[Start of Attachment]

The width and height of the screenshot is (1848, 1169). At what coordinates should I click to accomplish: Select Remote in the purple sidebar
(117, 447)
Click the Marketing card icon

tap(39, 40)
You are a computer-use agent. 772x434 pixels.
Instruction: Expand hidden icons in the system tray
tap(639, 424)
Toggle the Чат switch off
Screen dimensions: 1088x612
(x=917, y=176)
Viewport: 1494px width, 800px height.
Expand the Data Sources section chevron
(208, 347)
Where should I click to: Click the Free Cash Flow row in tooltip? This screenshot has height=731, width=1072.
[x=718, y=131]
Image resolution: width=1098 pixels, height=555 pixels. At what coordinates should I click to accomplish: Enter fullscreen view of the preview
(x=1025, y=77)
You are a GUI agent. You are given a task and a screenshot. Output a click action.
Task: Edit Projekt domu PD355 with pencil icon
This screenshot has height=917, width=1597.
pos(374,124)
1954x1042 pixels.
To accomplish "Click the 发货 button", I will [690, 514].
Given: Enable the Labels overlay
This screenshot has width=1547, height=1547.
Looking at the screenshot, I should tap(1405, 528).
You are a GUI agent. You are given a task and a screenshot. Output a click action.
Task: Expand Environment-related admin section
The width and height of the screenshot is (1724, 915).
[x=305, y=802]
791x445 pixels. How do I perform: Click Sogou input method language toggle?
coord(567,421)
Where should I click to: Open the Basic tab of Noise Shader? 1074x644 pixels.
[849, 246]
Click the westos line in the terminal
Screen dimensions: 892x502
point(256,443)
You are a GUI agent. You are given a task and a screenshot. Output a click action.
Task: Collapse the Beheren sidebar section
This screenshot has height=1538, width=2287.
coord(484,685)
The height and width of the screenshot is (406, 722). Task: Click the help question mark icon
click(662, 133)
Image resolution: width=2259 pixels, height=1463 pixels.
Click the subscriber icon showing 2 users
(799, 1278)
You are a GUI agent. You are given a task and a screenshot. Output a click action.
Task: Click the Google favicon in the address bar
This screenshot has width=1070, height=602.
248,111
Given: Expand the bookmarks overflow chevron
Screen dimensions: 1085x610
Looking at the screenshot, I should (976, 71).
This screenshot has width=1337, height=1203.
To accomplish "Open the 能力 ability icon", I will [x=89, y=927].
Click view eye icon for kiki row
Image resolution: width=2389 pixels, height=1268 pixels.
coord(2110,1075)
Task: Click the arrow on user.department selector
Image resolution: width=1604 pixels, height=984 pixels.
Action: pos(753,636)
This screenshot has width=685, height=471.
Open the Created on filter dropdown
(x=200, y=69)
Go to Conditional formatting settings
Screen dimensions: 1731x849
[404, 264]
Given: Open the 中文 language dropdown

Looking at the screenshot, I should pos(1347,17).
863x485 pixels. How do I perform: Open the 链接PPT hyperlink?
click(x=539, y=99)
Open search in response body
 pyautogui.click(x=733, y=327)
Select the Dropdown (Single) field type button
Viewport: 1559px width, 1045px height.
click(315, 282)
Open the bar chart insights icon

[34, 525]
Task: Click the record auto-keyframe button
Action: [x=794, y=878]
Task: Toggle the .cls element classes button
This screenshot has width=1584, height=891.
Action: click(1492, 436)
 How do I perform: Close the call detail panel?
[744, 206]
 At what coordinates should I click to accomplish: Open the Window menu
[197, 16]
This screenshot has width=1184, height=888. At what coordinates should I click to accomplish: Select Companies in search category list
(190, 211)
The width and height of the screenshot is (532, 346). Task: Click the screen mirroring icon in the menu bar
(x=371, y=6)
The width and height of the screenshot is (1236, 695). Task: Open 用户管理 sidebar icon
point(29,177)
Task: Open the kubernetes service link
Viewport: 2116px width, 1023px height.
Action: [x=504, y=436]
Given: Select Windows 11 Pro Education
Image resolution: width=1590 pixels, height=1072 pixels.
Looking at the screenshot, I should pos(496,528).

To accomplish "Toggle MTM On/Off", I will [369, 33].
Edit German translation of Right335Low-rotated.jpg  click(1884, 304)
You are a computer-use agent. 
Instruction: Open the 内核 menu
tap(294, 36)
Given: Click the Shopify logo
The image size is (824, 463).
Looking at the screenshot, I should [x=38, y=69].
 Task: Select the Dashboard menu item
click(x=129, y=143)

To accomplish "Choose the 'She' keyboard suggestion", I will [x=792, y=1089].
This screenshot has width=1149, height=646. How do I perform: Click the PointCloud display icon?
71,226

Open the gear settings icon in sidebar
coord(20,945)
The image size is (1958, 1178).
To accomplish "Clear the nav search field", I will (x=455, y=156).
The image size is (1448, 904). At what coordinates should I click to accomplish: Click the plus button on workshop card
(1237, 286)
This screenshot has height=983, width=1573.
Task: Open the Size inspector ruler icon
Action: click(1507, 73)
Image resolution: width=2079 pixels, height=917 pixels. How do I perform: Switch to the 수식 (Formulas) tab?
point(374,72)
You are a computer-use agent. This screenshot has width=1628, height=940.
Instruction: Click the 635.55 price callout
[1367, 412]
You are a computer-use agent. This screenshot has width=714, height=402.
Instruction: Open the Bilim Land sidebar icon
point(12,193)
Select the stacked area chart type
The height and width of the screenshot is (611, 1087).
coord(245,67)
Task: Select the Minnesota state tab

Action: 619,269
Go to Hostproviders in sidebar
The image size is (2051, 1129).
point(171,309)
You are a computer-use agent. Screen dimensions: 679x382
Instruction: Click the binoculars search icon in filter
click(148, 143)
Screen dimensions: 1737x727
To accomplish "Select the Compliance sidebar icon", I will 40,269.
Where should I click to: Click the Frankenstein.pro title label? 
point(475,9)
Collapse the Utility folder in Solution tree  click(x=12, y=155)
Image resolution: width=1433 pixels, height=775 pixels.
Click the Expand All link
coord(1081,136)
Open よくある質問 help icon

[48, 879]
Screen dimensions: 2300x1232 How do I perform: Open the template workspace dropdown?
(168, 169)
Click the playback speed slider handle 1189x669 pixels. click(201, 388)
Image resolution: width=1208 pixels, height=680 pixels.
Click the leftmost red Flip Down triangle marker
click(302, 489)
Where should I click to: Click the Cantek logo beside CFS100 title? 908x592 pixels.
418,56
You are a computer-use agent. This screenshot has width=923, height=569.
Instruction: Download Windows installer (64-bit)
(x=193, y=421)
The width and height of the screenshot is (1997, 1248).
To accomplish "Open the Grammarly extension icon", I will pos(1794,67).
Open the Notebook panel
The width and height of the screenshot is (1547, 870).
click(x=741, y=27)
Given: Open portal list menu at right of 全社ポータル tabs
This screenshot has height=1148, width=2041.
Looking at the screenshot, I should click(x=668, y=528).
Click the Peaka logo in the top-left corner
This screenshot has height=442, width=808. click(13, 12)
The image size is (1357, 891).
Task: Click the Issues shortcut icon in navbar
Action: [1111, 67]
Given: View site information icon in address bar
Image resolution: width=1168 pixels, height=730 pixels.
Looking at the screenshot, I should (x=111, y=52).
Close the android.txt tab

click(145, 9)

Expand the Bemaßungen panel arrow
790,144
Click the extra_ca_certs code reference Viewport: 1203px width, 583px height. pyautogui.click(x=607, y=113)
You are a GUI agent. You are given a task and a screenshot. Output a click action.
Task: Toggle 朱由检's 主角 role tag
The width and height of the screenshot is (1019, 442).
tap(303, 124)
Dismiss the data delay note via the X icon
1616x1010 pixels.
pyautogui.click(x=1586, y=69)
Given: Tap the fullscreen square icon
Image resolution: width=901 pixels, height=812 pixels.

[End of Attachment]

# WHAT THIS TASK INVOLVES:
Restate the entries above word for word.

# OUTPUT BELOW:
The width and height of the screenshot is (1848, 1169). At what coordinates should I click to accomplish: Select Remote in the purple sidebar
(117, 447)
Click the Marketing card icon

tap(39, 40)
You are a computer-use agent. 772x434 pixels.
Instruction: Expand hidden icons in the system tray
tap(639, 424)
Toggle the Чат switch off
Screen dimensions: 1088x612
(x=917, y=176)
Viewport: 1494px width, 800px height.
Expand the Data Sources section chevron
(208, 347)
Where should I click to: Click the Free Cash Flow row in tooltip? This screenshot has height=731, width=1072.
[x=718, y=131]
Image resolution: width=1098 pixels, height=555 pixels. At what coordinates should I click to accomplish: Enter fullscreen view of the preview
(x=1025, y=77)
You are a GUI agent. You are given a task and a screenshot. Output a click action.
Task: Edit Projekt domu PD355 with pencil icon
This screenshot has height=917, width=1597.
pos(374,124)
1954x1042 pixels.
To accomplish "Click the 发货 button", I will [690, 514].
Given: Enable the Labels overlay
This screenshot has width=1547, height=1547.
Looking at the screenshot, I should tap(1405, 528).
You are a GUI agent. You are given a task and a screenshot. Output a click action.
Task: Expand Environment-related admin section
The width and height of the screenshot is (1724, 915).
[x=305, y=802]
791x445 pixels. How do I perform: Click Sogou input method language toggle?
coord(567,421)
Where should I click to: Open the Basic tab of Noise Shader? 1074x644 pixels.
[849, 246]
Click the westos line in the terminal
Screen dimensions: 892x502
point(256,443)
You are a GUI agent. You are given a task and a screenshot. Output a click action.
Task: Collapse the Beheren sidebar section
This screenshot has height=1538, width=2287.
coord(484,685)
The height and width of the screenshot is (406, 722). Task: Click the help question mark icon
click(662, 133)
Image resolution: width=2259 pixels, height=1463 pixels.
Click the subscriber icon showing 2 users
(799, 1278)
You are a GUI agent. You are given a task and a screenshot. Output a click action.
Task: Click the Google favicon in the address bar
This screenshot has width=1070, height=602.
248,111
Given: Expand the bookmarks overflow chevron
Screen dimensions: 1085x610
Looking at the screenshot, I should (976, 71).
This screenshot has width=1337, height=1203.
To accomplish "Open the 能力 ability icon", I will [x=89, y=927].
Click view eye icon for kiki row
Image resolution: width=2389 pixels, height=1268 pixels.
coord(2110,1075)
Task: Click the arrow on user.department selector
Image resolution: width=1604 pixels, height=984 pixels.
Action: pos(753,636)
This screenshot has width=685, height=471.
Open the Created on filter dropdown
(x=200, y=69)
Go to Conditional formatting settings
Screen dimensions: 1731x849
[404, 264]
Given: Open the 中文 language dropdown

Looking at the screenshot, I should pos(1347,17).
863x485 pixels. How do I perform: Open the 链接PPT hyperlink?
click(x=539, y=99)
Open search in response body
 pyautogui.click(x=733, y=327)
Select the Dropdown (Single) field type button
Viewport: 1559px width, 1045px height.
click(315, 282)
Open the bar chart insights icon

[34, 525]
Task: Click the record auto-keyframe button
Action: [x=794, y=878]
Task: Toggle the .cls element classes button
This screenshot has width=1584, height=891.
Action: click(1492, 436)
 How do I perform: Close the call detail panel?
[744, 206]
 At what coordinates should I click to accomplish: Open the Window menu
[197, 16]
This screenshot has width=1184, height=888. At what coordinates should I click to accomplish: Select Companies in search category list
(190, 211)
The width and height of the screenshot is (532, 346). Task: Click the screen mirroring icon in the menu bar
(x=371, y=6)
The width and height of the screenshot is (1236, 695). Task: Open 用户管理 sidebar icon
point(29,177)
Task: Open the kubernetes service link
Viewport: 2116px width, 1023px height.
Action: [x=504, y=436]
Given: Select Windows 11 Pro Education
Image resolution: width=1590 pixels, height=1072 pixels.
Looking at the screenshot, I should pos(496,528).

To accomplish "Toggle MTM On/Off", I will [369, 33].
Edit German translation of Right335Low-rotated.jpg  click(1884, 304)
You are a computer-use agent. 
Instruction: Open the 内核 menu
tap(294, 36)
Given: Click the Shopify logo
The image size is (824, 463).
Looking at the screenshot, I should [x=38, y=69].
 Task: Select the Dashboard menu item
click(x=129, y=143)

To accomplish "Choose the 'She' keyboard suggestion", I will [x=792, y=1089].
This screenshot has width=1149, height=646. How do I perform: Click the PointCloud display icon?
71,226

Open the gear settings icon in sidebar
coord(20,945)
The image size is (1958, 1178).
To accomplish "Clear the nav search field", I will (x=455, y=156).
The image size is (1448, 904). At what coordinates should I click to accomplish: Click the plus button on workshop card
(1237, 286)
This screenshot has height=983, width=1573.
Task: Open the Size inspector ruler icon
Action: click(1507, 73)
Image resolution: width=2079 pixels, height=917 pixels. How do I perform: Switch to the 수식 (Formulas) tab?
point(374,72)
You are a computer-use agent. This screenshot has width=1628, height=940.
Instruction: Click the 635.55 price callout
[1367, 412]
You are a computer-use agent. This screenshot has width=714, height=402.
Instruction: Open the Bilim Land sidebar icon
point(12,193)
Select the stacked area chart type
The height and width of the screenshot is (611, 1087).
coord(245,67)
Task: Select the Minnesota state tab

Action: 619,269
Go to Hostproviders in sidebar
The image size is (2051, 1129).
point(171,309)
You are a computer-use agent. Screen dimensions: 679x382
Instruction: Click the binoculars search icon in filter
click(148, 143)
Screen dimensions: 1737x727
To accomplish "Select the Compliance sidebar icon", I will 40,269.
Where should I click to: Click the Frankenstein.pro title label? 
point(475,9)
Collapse the Utility folder in Solution tree  click(x=12, y=155)
Image resolution: width=1433 pixels, height=775 pixels.
Click the Expand All link
coord(1081,136)
Open よくある質問 help icon

[48, 879]
Screen dimensions: 2300x1232 How do I perform: Open the template workspace dropdown?
(168, 169)
Click the playback speed slider handle 1189x669 pixels. click(201, 388)
Image resolution: width=1208 pixels, height=680 pixels.
Click the leftmost red Flip Down triangle marker
click(302, 489)
Where should I click to: Click the Cantek logo beside CFS100 title? 908x592 pixels.
418,56
You are a computer-use agent. This screenshot has width=923, height=569.
Instruction: Download Windows installer (64-bit)
(x=193, y=421)
The width and height of the screenshot is (1997, 1248).
To accomplish "Open the Grammarly extension icon", I will pos(1794,67).
Open the Notebook panel
The width and height of the screenshot is (1547, 870).
click(x=741, y=27)
Given: Open portal list menu at right of 全社ポータル tabs
This screenshot has height=1148, width=2041.
Looking at the screenshot, I should click(x=668, y=528).
Click the Peaka logo in the top-left corner
This screenshot has height=442, width=808. click(13, 12)
The image size is (1357, 891).
Task: Click the Issues shortcut icon in navbar
Action: [1111, 67]
Given: View site information icon in address bar
Image resolution: width=1168 pixels, height=730 pixels.
Looking at the screenshot, I should (x=111, y=52).
Close the android.txt tab

click(145, 9)

Expand the Bemaßungen panel arrow
790,144
Click the extra_ca_certs code reference Viewport: 1203px width, 583px height. pyautogui.click(x=607, y=113)
You are a GUI agent. You are given a task and a screenshot. Output a click action.
Task: Toggle 朱由检's 主角 role tag
The width and height of the screenshot is (1019, 442).
tap(303, 124)
Dismiss the data delay note via the X icon
1616x1010 pixels.
pyautogui.click(x=1586, y=69)
Given: Tap the fullscreen square icon
Image resolution: width=901 pixels, height=812 pixels.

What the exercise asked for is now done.